PROVIDED PASSAGE —
The discussion thread after this is interesting. I will say that pretty soon broadcast licenses in places like the mid-Atlantic, where Camping has several stations, are due for renewal soon. This non-Rapture may not necessarily be grounds for non-renewal but who knows. The next post, by jas2525, has more details (also it’s mentioned the freedom of religion makes it unlikely the govt. could interfere—
as Goat Radio Cowboy puts it, “how are you going to feel when some Federal agency shows up at the religious establishment that your family has participated in for 3 or 4 generations and starts telling you what you may and may not say or write as part of your system of faith.”)
If the FCC were to take action against Family Radio’s licenses, it would be under the “hoax rule,” 73.1217, which reads thusly:
No licensee or permittee of any broadcast station shall broadcast false information concerning a crime or a catastrophe if:
(a) The licensee knows this information is false;
(b) It is forseeable that broadcast of the information will cause substantial public harm, and
(c) Broadcast of the information does in fact directly cause substantial public harm.

SUPPLIED DATA —
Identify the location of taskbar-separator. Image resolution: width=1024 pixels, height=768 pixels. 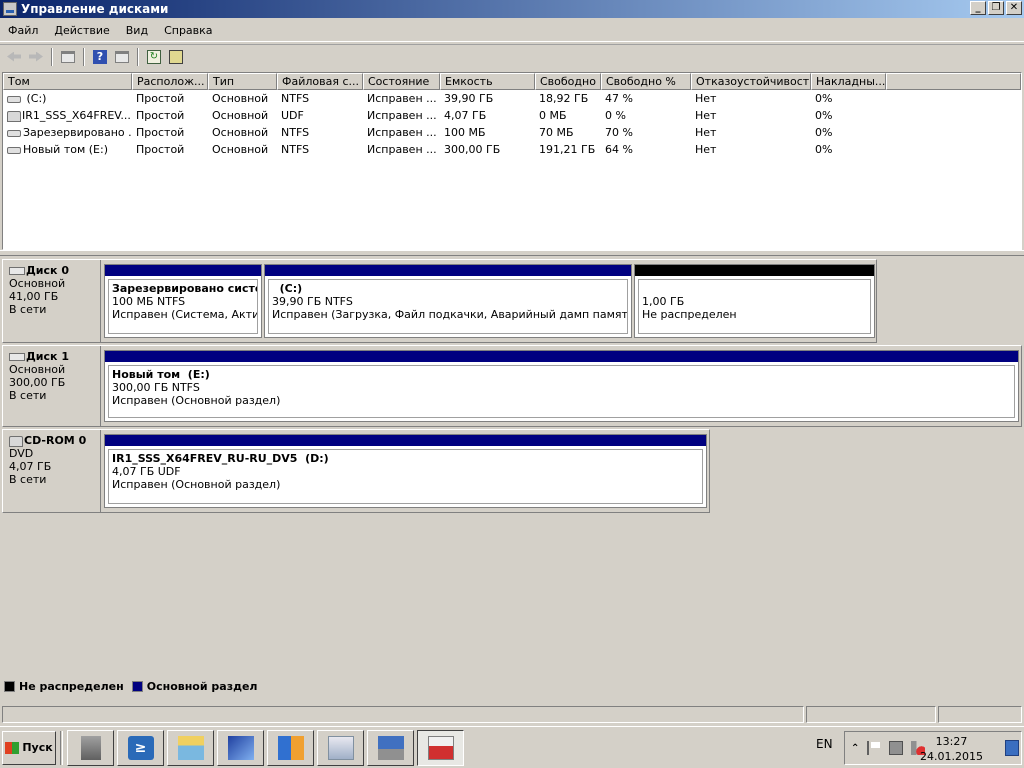
(62, 748).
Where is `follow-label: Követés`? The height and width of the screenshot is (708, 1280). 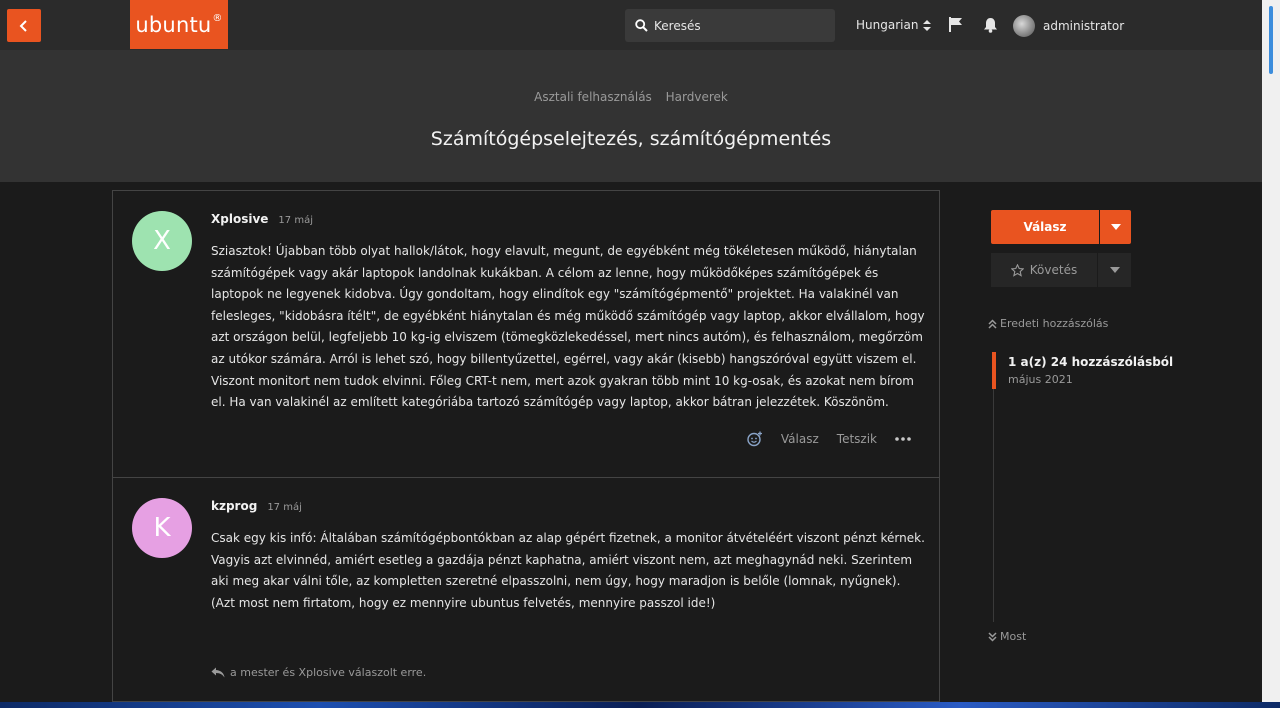 follow-label: Követés is located at coordinates (1054, 270).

WHAT YOU WILL DO —
1. In the Family Radio passage, which FCC rule number is given as the basis for any action against Family Radio's licenses?
2. Reproduce the Family Radio passage from "If the FCC were" up to and including "substantial public harm.".

ANSWERS TO THE EXERCISE —
1. Rule 73.1217, the "hoax rule."

2.
If the FCC were to take action against Family Radio’s licenses, it would be under the “hoax rule,” 73.1217, which reads thusly:
No licensee or permittee of any broadcast station shall broadcast false information concerning a crime or a catastrophe if:
(a) The licensee knows this information is false;
(b) It is forseeable that broadcast of the information will cause substantial public harm, and
(c) Broadcast of the information does in fact directly cause substantial public harm.